Callisto, a smile beginning to stretch from ear to ear, silently rose from the ta
ble and went in to comfort Nera's baby.
CHAPTER TWENTY-TWO
Departure
The high priestesses firmly insisted that the girls take a short time to recover from their ordeal, so after Dido was reunited with his mistress (becoming an instant favorite of Althea and Tereus), Pandy, Alcie, and Iole were treated like little goddesses within the temple walls. Pandy told her diary everything, but when she spoke to her father, she decided to leave out a few details such as the Harpies and the pit and what exactly Jealousy looked like when she'd finally caught it. She desperately wanted to tell him about her newly discovered power over fire, but she didn't want to have to tell him how she'd found out.
Nera bought Alcie a new pair of sandals, but only gave her the left one. She spent her time breaking it in by going down the long line of supplicants with a papyrus sheet, taking pre-orders for prophecies and predictions . . . and grousing about having to get up off a soft pallet in the mornings.
"If I have a little break between visions, I'm going to ask Apollo about that mouth of yours," said Callisto.
"Yeah, yeah," Alcie said. "What about the feet? Ask him about the feet!"
Iole fed and played with the little sacrificial animals, forming a few deep attachments, only to sob bitterly as they were led to the altar.

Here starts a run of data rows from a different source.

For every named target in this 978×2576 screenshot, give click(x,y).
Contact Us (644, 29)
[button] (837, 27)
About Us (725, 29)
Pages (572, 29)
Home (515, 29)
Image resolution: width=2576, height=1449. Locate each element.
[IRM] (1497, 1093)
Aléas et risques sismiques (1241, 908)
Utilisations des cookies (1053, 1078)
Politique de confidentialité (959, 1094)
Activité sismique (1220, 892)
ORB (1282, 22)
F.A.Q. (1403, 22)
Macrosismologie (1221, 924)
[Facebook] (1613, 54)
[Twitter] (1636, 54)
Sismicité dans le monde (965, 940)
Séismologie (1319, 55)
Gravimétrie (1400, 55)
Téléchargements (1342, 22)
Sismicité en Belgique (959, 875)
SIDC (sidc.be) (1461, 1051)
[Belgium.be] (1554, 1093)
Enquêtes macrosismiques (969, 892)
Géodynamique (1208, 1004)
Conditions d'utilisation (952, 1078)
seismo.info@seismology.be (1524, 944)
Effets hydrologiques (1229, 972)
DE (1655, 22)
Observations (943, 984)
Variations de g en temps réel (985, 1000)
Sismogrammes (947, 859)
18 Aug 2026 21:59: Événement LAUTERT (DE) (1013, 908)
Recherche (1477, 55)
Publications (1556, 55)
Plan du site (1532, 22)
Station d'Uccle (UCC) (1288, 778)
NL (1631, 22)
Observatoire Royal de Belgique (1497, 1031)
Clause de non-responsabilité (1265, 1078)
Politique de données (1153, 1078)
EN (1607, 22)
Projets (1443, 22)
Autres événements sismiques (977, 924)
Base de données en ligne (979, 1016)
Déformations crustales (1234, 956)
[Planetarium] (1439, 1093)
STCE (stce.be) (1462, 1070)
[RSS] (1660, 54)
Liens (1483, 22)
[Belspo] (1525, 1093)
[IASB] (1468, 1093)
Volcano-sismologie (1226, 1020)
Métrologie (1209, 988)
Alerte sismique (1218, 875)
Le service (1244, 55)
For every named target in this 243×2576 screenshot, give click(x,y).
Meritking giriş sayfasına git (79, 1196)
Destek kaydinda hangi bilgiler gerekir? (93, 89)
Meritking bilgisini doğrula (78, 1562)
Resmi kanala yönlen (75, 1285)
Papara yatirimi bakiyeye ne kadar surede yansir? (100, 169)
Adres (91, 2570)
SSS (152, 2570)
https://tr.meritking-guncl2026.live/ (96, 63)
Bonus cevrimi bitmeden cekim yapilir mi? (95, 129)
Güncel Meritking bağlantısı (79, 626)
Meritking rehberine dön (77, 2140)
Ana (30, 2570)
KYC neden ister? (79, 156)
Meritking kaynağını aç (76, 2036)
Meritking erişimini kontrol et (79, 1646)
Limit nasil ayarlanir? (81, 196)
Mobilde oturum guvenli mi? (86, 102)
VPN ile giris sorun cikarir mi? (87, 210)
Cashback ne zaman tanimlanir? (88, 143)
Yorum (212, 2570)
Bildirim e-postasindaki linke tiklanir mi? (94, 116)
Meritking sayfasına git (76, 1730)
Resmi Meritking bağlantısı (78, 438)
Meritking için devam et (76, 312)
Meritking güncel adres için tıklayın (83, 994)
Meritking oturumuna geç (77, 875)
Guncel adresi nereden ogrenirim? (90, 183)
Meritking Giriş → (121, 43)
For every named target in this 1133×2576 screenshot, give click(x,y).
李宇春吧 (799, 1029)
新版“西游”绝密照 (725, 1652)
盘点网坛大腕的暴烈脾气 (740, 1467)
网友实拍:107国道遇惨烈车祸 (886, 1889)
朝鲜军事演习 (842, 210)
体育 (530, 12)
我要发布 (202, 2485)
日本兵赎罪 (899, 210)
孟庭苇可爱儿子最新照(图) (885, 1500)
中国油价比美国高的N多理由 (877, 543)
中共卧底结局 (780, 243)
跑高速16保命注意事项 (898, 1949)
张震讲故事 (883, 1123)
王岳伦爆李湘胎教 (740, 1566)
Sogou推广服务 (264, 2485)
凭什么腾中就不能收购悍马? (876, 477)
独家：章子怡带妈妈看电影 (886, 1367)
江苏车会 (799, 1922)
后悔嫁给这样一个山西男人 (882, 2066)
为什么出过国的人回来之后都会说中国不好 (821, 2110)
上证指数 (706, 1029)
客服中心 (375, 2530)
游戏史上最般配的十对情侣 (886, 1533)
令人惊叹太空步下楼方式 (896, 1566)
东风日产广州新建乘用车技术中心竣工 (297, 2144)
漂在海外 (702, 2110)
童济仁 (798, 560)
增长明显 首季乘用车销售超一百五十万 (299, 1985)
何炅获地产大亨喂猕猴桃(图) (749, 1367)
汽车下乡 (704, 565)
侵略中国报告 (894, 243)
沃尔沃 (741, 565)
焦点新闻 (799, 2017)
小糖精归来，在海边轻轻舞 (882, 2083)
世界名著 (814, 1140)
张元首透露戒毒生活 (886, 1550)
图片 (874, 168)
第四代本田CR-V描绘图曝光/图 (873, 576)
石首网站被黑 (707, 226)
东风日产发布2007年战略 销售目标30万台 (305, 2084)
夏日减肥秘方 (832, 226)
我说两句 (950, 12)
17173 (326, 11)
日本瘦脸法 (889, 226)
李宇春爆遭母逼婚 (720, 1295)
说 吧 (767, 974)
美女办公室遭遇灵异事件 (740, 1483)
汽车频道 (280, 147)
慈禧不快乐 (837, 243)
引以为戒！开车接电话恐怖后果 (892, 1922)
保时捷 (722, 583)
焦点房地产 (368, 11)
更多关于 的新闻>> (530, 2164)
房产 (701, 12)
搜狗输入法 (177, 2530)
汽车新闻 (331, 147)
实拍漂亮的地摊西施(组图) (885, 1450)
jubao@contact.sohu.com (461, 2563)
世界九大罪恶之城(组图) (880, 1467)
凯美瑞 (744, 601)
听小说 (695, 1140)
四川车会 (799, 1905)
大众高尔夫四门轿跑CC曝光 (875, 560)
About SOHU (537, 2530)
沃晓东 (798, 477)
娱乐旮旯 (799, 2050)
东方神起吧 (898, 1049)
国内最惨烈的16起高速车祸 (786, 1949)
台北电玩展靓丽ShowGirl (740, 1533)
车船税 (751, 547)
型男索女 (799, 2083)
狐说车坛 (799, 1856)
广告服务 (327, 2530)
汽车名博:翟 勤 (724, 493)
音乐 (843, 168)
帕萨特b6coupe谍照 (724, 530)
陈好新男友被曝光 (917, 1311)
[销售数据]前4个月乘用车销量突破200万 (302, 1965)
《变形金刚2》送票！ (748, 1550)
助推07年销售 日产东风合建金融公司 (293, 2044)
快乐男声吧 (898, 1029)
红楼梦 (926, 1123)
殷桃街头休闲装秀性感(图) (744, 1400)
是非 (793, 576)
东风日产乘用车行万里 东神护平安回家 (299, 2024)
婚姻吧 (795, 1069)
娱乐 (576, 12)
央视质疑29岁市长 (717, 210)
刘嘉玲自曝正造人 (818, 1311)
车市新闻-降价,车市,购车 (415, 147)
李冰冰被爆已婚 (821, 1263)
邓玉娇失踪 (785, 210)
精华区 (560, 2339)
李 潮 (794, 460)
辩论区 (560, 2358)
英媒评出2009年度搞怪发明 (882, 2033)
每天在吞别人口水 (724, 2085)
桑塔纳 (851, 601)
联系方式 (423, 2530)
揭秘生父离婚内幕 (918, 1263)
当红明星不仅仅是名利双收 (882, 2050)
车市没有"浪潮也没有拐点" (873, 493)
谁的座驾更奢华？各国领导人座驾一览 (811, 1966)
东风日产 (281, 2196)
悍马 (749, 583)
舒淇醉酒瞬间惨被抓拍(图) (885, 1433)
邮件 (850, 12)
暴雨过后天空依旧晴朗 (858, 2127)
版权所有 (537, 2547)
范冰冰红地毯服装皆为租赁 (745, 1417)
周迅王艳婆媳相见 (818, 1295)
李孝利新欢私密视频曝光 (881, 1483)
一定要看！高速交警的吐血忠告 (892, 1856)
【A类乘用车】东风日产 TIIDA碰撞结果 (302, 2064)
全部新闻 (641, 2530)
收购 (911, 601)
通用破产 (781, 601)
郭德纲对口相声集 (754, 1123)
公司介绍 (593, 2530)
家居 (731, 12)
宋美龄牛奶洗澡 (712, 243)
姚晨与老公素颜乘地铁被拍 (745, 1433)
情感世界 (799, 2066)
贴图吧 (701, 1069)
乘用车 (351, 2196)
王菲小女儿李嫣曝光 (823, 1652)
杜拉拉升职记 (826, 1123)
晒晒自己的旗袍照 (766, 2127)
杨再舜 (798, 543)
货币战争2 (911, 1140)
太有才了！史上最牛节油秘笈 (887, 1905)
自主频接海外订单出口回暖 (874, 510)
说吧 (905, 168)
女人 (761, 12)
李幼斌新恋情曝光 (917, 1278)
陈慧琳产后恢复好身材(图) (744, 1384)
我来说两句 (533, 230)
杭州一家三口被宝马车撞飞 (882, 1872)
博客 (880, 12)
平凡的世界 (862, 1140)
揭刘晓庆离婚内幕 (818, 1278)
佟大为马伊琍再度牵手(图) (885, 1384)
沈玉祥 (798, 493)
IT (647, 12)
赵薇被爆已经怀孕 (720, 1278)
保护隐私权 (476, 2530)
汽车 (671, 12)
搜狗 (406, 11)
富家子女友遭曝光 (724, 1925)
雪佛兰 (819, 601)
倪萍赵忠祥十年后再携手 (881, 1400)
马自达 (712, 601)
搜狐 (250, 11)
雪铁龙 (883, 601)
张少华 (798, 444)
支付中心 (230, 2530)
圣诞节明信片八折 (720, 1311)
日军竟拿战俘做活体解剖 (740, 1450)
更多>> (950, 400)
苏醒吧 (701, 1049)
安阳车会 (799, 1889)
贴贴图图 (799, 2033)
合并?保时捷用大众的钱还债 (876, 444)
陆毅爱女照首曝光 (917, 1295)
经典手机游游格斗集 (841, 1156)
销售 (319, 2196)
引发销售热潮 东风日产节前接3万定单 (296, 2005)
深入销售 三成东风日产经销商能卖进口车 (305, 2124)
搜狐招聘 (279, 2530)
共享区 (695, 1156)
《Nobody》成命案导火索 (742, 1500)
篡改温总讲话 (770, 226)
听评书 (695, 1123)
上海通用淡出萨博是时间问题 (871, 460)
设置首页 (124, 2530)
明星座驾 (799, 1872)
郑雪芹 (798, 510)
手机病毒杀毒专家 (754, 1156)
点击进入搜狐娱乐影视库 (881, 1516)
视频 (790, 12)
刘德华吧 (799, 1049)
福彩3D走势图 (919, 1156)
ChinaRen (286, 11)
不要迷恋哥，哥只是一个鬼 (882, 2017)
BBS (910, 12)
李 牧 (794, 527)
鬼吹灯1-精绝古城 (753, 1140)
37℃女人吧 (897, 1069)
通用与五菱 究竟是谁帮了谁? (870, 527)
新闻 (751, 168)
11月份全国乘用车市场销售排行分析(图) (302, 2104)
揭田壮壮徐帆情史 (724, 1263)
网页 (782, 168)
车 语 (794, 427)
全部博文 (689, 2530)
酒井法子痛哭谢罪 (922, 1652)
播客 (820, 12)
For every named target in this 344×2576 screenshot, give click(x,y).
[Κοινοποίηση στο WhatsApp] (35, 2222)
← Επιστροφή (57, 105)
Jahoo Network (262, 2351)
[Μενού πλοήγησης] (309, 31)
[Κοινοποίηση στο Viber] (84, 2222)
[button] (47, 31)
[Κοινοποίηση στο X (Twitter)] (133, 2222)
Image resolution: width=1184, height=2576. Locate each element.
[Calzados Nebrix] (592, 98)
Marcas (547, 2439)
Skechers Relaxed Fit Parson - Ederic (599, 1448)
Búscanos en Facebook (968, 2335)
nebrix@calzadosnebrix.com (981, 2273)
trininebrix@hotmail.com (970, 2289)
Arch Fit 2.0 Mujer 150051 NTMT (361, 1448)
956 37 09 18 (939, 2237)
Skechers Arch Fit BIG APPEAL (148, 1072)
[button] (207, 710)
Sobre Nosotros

"You know that's tradition, Iole. Part of the cycle. The gods expect it. It shows our subservience and gratitude for all that they do for us," said Nera, holding Iole as she wept, watching her favorite lamb being taken away. Iole knew the little animals were killed quickly before they were placed over the fire, not the way Callisto had almost toasted her to a crisp, but her heart still ached.
Pandy spent most of her time watching, from the shadows, the profound and sacred ceremonies taking place at the altar. Her curiosity was back in full force, but this time she knew that instead of it bringing about a dreadful result, she was gaining valuable knowledge about her culture and history She quickly realized the high priestesses were connected to the gods, and Apollo in particular, in something more than just a spiritual way. They were the chosen ones; able to actually intercede on behalf of mankind with the immortals. The gods, Pandora thought, were all powerful. But Callisto, Ino, and Nera were holy.